The London playwright and director Len Cuthbert wanted to do theater this year as it has for years.
At first he had his sights set on London Fringe to present his latest offering, Okay Charlie, but the pandemic put an end to those plans.
Then Cuthbert focused again on the case.
With all the venues still closed, he did what many others had tried: he switched to the virtual theater.
“I’ve seen a lot of people doing these (virtual) shows online, so I cleaned up my garage, built a stage and set, and turned on some lights,” said Cuthbert, who also provided the props. “If you go into my garage now, you think it’s a theater.”
With the help of a grant from the London Arts Council, Cuthbert founded Garage Theater Canada and hired trained actors to rehearse and perform three of his short plays, which are now available on garagetheatre.ca as pay-per-view. Cuthbert charges 99 cents per view.

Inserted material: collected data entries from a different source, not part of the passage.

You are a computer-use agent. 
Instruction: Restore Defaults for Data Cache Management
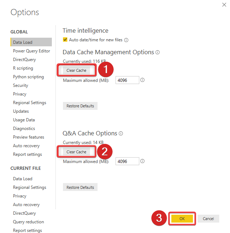click(x=80, y=106)
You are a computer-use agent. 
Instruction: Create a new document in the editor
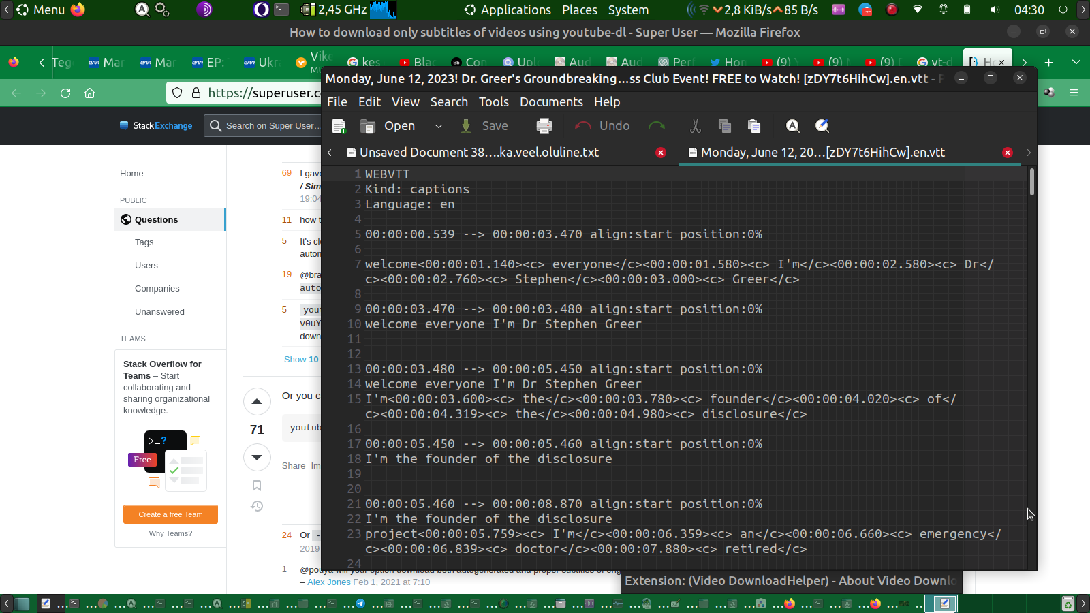tap(339, 126)
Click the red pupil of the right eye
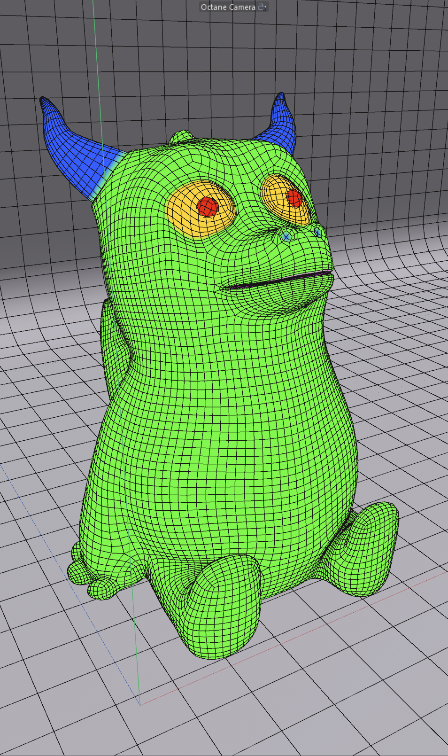This screenshot has height=756, width=448. tap(294, 197)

The pieces include: Okay Charlie, with Haley Kriz and Naomi Simpson; Last Dance, which Kriz performed in London Fringe in 2019 and is part of Reunited Shorts, a collection of six Cuthbert pieces published by Dramatic Publishing; and Death of an Epitaph, performed by Simpson and Lauryn Andersson.
Cuthbert said the plays will be “recorded as they would be seen in a theater,” and anyone who pays to stream a show this month will get their email for a Byron Pizza gift card.
“We just wanted to do something to give local actors the chance to keep acting or we’d all just sit around doing nothing.”